I would be as defensive as you need to be. A bit ambiguous, I guess so but I will try to explain.

When you right a method, if that method has input parameters you have to make the decision on what you expect those parameters to be. In situations and places within an application this will differ. For example, if a method or piece of code is accepting data from a user input then you would want to cover all code basis and handle any input accordingly whether via an error message or some nice way of displaying unacceptable data.

If the method is an exposed API ditto. You can't control what is coming in so you should expect to try and cover all aspects and program accordingly.

For methods that are produced within the core engine of your project, here you have a decision to make. Do I assume the data that is arriving has been pre-screened and validated before it arrives or should I put in the necessary checks. I guess this depends on the conceptual level of the method and if this is an acceptable place to check. So things I might consider is:

1) Is this the only place I will need to do this check? Will this variable need to be checked in lots of different places for this condition. If so can I do the check once higher up the chain and then assume validity afterwards

2) Are other components of the system expected to work with the methods and interfaces I write. If so can you control through debug assert statements, debugging exceptions, method commenting and general system architecture the outcome you require, or will the data need checks put in place.
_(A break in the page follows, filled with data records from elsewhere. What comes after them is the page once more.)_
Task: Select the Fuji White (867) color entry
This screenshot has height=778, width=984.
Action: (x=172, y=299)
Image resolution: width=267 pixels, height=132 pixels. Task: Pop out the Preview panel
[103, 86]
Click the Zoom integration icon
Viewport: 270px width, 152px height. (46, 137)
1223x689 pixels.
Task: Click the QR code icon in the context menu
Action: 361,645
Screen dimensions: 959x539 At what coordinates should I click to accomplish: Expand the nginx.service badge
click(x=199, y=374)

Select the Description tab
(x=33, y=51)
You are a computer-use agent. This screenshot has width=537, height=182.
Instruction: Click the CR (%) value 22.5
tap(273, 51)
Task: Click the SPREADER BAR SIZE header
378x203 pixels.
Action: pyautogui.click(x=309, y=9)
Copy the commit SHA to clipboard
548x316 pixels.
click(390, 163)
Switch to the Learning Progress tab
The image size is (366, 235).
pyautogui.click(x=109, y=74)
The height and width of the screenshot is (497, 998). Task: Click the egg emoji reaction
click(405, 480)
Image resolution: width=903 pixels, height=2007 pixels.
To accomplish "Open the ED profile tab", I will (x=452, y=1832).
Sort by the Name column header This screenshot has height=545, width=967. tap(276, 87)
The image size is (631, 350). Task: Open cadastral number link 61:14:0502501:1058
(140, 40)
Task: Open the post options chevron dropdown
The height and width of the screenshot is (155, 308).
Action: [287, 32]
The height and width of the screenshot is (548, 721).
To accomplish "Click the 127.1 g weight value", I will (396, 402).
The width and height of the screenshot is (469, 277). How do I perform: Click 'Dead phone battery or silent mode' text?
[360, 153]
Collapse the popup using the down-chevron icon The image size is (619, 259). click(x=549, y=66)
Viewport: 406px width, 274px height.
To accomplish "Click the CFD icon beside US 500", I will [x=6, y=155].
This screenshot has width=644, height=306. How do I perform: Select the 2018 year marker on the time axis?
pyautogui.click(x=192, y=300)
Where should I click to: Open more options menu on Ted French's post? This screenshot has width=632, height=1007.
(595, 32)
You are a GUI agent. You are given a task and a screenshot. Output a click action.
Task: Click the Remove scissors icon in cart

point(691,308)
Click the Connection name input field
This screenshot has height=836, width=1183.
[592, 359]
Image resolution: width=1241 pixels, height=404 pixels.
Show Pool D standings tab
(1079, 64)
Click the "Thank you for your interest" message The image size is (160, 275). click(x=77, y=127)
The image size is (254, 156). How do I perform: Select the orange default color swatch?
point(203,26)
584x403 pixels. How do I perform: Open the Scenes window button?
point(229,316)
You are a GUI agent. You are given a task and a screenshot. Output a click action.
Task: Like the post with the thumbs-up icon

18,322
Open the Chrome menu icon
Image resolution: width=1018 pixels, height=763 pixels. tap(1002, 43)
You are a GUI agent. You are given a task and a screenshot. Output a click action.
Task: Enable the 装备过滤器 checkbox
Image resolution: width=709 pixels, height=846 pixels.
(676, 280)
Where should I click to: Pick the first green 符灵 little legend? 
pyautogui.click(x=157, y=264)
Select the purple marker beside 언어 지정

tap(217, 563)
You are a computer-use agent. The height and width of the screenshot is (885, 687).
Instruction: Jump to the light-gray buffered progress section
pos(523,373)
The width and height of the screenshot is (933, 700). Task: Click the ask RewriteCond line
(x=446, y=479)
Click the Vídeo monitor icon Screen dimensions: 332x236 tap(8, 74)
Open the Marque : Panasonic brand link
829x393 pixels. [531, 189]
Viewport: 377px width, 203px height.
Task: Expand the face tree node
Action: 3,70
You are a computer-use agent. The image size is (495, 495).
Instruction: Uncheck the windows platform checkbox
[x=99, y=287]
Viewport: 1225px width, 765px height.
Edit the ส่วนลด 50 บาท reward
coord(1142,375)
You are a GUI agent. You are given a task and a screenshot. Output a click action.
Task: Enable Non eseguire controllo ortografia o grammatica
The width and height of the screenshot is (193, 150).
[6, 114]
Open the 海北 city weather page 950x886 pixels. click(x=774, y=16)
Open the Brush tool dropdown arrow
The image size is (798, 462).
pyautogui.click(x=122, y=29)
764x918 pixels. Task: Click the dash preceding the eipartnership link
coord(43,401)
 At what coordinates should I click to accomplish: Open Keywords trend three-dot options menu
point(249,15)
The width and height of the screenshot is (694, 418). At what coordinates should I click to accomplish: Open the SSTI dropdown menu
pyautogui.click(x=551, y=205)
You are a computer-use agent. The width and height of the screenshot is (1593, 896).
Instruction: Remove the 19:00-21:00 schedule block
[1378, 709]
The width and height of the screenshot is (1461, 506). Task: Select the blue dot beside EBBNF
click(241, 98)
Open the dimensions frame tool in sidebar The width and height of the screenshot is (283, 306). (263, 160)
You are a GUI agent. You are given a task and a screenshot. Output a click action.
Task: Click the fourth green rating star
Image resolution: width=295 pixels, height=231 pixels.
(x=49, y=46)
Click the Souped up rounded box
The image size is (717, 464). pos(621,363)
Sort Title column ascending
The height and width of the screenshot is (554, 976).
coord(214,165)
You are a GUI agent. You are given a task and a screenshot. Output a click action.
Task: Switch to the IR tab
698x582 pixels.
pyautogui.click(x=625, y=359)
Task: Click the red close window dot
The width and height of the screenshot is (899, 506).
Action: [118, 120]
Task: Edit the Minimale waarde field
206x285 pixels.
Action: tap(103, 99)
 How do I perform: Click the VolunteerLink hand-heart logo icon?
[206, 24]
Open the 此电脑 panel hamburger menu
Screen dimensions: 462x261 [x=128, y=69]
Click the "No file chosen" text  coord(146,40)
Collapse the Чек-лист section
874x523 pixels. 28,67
3) What are the outcomes of failure at this point in the code. Will it cause the entire thing to fail? Will any error be caught elsewhere and will that error at least be caught.

4) Does it make sense to put a check here? Sometimes putting a check on a piece of possible corrupt data although helping to solve the issue at that point and not error out might help cover it up. At which point you might spend hours chasing down a different issue only to find the actual issue was because of a valid check on data whay back in the chain of events that cascaded to the one the user/developer was reported.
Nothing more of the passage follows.